Before you take the risk, find out what it is.
Birth (12 hours) – Hepatitis B
2 Months – Diphtheria, Tetanus, Pertussis, Polio, HIB, PCV, Rotavirus, Hepatitis B
4 Months – Diphtheria, Tetanus, Pertussis, Polio, HIB, PCV, Rotavirus
6 Months – Diphtheria, Tetanus, Pertussis, Polio, PCV, Rotavirus, Hepatitis B, Influenza
7 Months – Influenza
12-15 Months – HIB, PCV, Measles, Mumps, Rubella, Varicella, Hepatitis A
18 Months – Diphtheria, Tetanus, Pertussis, Hepatitis A, Influenza
3 Years – Influenza
4-6 Years – Diphtheria, Tetanus, Pertussis, Polio, Measles, Mumps, Rubella, Varicella, Influenza (2)
Vaccine excipients or ingredients in trace or larger amounts depending on specific vaccine (partial list): lab altered viruses and bacteria; aluminum; mercury; formaldehyde; phenoxyethanol; gluteraldehyde; sodium borate; sodium chloride; sodium acetate; monosodium glutamate (MSG); hydrochloric acid; hydrogen peroxide; lactose; gelatin; yeast protein; egg albumin; bovine and human serum albumin; antibiotics; unidentified contaminants.
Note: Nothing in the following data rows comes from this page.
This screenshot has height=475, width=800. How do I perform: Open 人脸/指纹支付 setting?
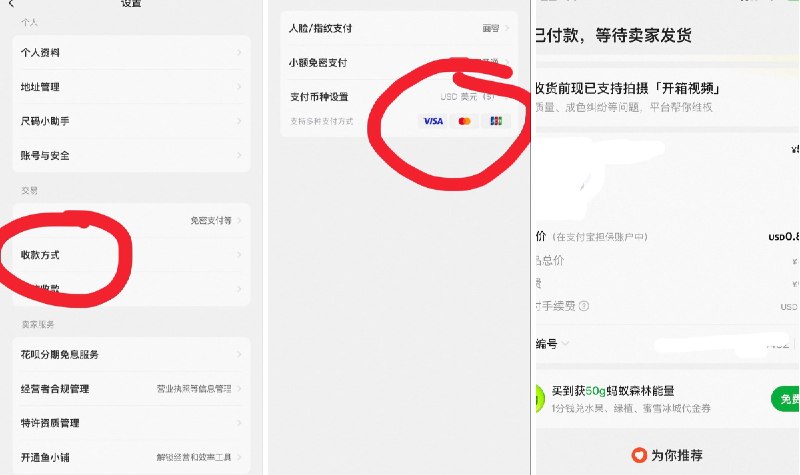(x=399, y=28)
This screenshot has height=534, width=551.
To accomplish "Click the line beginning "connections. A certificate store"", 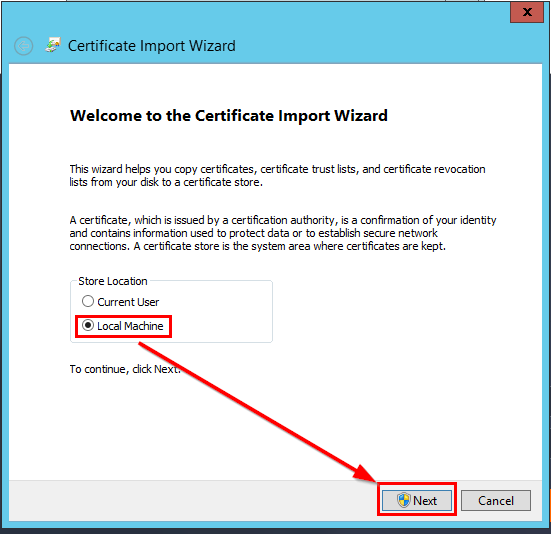I will (x=258, y=246).
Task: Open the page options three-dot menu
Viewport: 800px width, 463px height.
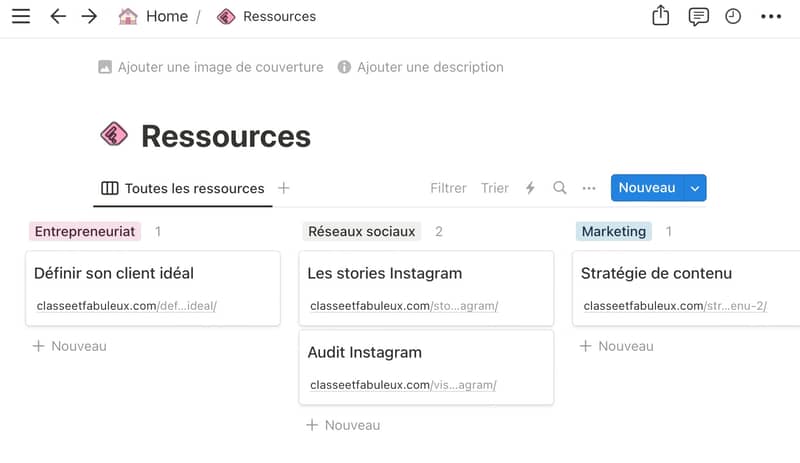Action: 771,16
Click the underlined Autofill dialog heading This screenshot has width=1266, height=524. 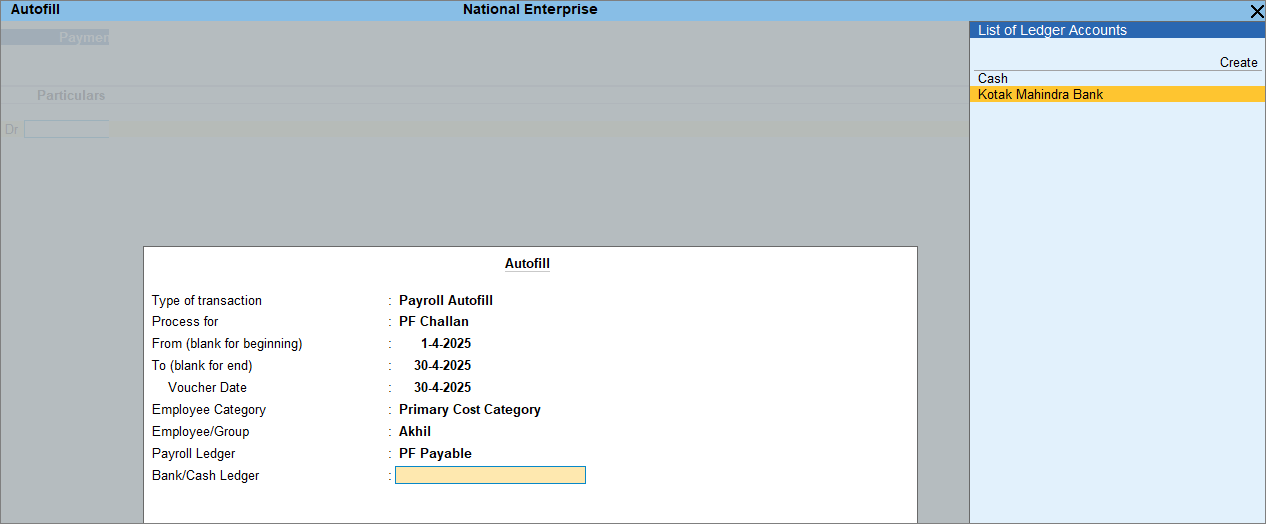[527, 264]
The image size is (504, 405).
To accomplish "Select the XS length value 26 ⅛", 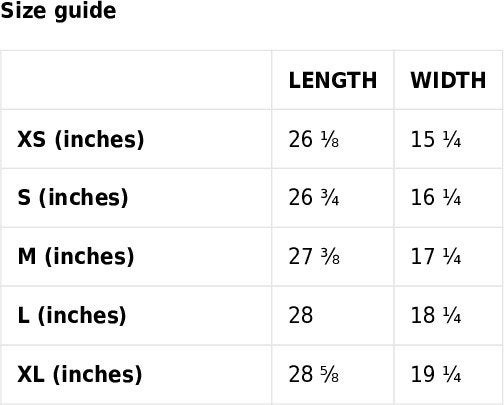I will coord(314,139).
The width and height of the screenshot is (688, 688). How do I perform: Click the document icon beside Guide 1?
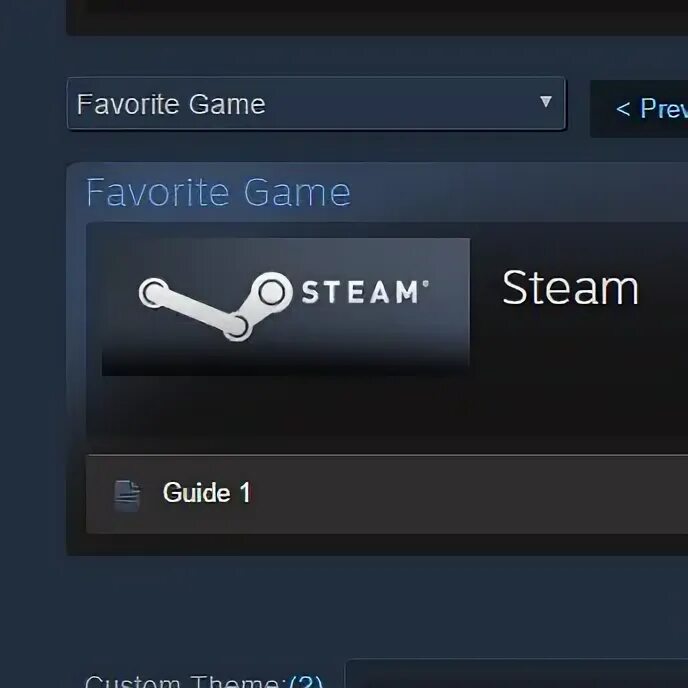click(127, 496)
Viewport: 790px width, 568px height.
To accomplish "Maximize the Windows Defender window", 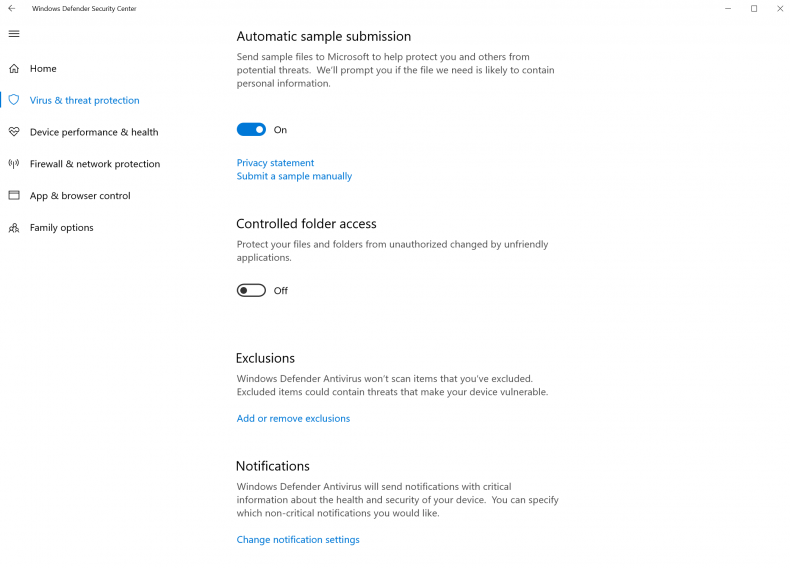I will pyautogui.click(x=754, y=9).
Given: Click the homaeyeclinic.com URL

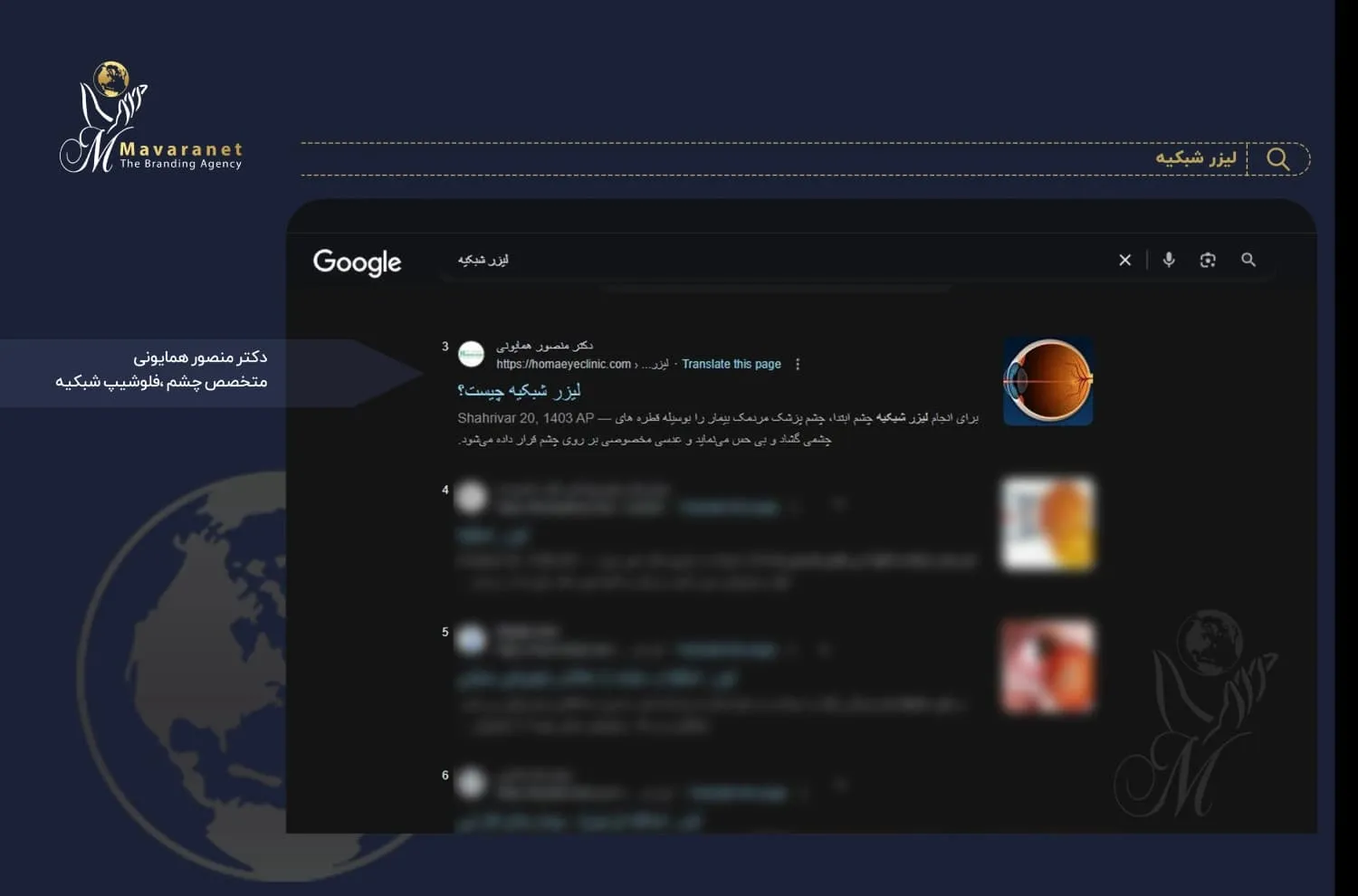Looking at the screenshot, I should [x=563, y=365].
In the 1970’s, the Centers for Disease Control (CDC) and American Academy of Pediatrics (AAP) said children should get 23 doses of 7 vaccines by age 6. The first vaccinations were given at 2 months old.
Today, the CDC and AAP tell doctors to give children 48 doses of 14 vaccines by age 6. The first vaccination is given at 12 hours old in the newborn nursery. At age 2 months, a baby can receive 8 vaccines on a single day. At age 15 to 18 months, a child can receive as many as 12 vaccines on a single day.
Outstanding Question: Is the atypical manipulation of the immune system with more and more vaccines in early life setting some children up for chronic disease and disability? IS LESS BETTER?